STATED PROBLEM — Present the lines of the material as a numbered list, from the first line through the line containing "Looking at the screenshot, I should 1890,1490.", both included. Leave out blank lines.

Start of DATA EXTRACT

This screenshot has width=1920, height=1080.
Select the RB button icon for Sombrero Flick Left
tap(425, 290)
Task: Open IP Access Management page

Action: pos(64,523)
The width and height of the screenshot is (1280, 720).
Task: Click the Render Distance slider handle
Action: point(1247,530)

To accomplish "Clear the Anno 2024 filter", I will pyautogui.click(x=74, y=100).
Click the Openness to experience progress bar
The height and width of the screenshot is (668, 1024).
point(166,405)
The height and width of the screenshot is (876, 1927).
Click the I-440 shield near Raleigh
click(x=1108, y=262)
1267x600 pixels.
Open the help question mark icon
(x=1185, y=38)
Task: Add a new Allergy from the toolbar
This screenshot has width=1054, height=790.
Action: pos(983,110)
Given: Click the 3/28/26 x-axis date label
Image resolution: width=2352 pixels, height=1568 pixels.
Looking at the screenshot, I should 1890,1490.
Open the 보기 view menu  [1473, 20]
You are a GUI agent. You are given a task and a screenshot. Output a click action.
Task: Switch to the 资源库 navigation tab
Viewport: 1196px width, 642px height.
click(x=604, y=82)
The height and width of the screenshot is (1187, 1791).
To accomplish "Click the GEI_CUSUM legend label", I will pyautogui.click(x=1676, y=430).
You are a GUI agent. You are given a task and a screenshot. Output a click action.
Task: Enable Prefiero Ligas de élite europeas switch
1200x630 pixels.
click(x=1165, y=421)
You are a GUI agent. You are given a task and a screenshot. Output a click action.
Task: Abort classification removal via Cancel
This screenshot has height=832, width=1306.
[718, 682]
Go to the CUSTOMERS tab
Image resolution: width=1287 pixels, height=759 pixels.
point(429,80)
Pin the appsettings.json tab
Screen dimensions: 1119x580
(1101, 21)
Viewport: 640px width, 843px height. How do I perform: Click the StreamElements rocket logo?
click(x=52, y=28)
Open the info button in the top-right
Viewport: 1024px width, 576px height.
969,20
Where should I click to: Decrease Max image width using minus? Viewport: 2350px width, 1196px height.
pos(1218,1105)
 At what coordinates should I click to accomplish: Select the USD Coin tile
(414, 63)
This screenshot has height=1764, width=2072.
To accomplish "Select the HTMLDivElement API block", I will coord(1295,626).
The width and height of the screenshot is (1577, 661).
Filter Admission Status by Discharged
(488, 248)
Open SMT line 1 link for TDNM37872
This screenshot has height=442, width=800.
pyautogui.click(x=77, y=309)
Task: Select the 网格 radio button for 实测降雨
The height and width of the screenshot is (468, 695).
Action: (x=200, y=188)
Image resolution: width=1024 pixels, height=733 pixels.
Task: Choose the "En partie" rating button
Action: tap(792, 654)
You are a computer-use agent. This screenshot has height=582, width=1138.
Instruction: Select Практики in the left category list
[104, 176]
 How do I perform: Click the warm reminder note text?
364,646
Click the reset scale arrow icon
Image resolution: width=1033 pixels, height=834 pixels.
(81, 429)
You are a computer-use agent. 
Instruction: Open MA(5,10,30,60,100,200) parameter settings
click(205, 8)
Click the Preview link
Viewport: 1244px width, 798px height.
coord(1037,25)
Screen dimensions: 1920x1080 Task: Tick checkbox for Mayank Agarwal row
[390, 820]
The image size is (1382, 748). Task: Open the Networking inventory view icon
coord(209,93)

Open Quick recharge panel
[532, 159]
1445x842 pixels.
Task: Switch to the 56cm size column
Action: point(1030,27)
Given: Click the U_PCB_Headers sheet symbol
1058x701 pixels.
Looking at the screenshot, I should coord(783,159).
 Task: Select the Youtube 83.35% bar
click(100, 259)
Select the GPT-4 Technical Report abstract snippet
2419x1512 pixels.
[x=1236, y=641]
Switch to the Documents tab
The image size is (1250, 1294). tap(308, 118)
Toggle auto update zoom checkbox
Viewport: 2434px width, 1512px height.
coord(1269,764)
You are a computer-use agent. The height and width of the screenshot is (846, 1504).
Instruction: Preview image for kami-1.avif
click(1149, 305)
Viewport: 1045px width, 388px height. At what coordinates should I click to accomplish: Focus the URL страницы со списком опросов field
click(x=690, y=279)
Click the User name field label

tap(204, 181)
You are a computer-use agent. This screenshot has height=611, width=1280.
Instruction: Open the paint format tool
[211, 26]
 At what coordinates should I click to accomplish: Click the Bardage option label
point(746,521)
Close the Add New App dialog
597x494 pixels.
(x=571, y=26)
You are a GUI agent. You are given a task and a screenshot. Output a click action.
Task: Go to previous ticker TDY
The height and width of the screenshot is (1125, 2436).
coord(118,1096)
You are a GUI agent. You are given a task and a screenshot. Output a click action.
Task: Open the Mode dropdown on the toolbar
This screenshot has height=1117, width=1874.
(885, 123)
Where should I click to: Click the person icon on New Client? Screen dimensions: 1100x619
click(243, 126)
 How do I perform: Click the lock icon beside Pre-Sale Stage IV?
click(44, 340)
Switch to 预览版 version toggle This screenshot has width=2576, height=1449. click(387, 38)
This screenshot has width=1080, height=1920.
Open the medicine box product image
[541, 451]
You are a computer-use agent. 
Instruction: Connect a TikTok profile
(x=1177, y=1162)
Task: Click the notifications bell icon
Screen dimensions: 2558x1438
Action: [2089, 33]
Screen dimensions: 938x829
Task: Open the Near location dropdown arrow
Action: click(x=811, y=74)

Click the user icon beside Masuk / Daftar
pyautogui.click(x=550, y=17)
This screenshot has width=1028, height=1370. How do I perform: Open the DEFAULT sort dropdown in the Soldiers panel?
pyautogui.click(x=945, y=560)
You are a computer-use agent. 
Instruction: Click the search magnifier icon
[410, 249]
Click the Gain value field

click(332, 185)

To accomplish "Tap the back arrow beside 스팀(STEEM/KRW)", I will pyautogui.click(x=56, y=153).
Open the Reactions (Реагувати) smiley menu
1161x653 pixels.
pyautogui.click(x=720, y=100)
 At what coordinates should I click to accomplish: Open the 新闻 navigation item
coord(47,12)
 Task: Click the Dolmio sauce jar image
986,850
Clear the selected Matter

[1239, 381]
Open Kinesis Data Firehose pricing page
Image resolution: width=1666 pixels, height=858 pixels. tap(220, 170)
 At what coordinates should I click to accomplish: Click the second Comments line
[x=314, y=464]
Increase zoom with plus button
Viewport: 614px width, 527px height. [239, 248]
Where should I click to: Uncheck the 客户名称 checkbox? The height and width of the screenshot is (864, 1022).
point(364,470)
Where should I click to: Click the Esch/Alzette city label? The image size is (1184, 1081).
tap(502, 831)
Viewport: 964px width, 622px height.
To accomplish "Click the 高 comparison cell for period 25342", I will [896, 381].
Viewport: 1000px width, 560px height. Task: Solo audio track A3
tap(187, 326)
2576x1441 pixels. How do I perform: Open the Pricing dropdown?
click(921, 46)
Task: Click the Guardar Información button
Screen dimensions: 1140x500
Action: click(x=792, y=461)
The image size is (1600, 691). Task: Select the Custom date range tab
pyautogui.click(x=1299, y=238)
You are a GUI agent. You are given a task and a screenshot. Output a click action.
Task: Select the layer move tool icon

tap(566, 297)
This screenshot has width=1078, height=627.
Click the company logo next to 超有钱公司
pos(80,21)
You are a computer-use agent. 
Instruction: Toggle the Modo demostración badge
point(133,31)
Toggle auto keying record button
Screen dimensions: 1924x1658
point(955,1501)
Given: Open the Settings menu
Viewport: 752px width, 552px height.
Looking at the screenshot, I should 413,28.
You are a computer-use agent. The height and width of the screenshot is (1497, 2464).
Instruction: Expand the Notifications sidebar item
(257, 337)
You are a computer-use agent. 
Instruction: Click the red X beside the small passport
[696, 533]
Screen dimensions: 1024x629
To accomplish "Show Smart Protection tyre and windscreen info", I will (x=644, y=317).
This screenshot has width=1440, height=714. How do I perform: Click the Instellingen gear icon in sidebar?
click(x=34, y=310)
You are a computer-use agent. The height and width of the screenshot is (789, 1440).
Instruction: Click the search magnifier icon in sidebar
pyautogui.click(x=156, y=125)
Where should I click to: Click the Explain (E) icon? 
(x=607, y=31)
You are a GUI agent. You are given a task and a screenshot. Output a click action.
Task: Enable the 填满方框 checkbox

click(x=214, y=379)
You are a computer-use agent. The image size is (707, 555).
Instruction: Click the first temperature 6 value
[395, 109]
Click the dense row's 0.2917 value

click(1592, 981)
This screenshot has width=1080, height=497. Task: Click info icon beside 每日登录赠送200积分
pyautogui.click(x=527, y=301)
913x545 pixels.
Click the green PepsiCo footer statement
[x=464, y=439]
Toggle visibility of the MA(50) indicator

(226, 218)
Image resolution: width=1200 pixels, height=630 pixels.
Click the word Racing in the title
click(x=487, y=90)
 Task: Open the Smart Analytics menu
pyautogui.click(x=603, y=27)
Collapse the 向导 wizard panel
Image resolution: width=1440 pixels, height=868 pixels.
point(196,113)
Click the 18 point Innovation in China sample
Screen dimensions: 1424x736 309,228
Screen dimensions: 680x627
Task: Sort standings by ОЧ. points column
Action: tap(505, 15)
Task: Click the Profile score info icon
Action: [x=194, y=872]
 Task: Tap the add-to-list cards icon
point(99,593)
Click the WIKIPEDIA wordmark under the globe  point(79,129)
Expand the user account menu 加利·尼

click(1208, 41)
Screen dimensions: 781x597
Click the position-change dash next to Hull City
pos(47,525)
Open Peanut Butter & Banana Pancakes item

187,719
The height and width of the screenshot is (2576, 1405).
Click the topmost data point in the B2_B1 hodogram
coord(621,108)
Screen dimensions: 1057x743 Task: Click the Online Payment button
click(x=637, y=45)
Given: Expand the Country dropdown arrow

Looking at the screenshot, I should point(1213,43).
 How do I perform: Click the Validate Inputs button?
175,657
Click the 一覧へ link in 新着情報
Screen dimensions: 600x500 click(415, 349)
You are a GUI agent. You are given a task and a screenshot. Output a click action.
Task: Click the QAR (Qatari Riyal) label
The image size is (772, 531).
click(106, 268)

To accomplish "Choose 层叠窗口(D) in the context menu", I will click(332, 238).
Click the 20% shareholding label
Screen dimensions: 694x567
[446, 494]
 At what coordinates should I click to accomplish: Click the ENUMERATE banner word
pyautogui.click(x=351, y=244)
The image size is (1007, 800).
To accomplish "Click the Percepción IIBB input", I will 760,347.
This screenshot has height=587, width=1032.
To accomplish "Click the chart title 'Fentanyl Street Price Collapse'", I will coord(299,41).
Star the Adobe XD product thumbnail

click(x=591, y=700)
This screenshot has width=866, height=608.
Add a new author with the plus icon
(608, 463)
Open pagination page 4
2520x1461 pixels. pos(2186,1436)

End of DATA EXTRACT

SOLUTION TO THIS PROBLEM —
1. This screenshot has width=1920, height=1080.
2. Select the RB button icon for Sombrero Flick Left
3. tap(425, 290)
4. Task: Open IP Access Management page
5. Action: pos(64,523)
6. The width and height of the screenshot is (1280, 720).
7. Task: Click the Render Distance slider handle
8. Action: point(1247,530)
9. To accomplish "Clear the Anno 2024 filter", I will pyautogui.click(x=74, y=100).
10. Click the Openness to experience progress bar
11. The height and width of the screenshot is (668, 1024).
12. point(166,405)
13. The height and width of the screenshot is (876, 1927).
14. Click the I-440 shield near Raleigh
15. click(x=1108, y=262)
16. 1267x600 pixels.
17. Open the help question mark icon
18. (x=1185, y=38)
19. Task: Add a new Allergy from the toolbar
20. This screenshot has width=1054, height=790.
21. Action: pos(983,110)
22. Given: Click the 3/28/26 x-axis date label
23. Image resolution: width=2352 pixels, height=1568 pixels.
24. Looking at the screenshot, I should 1890,1490.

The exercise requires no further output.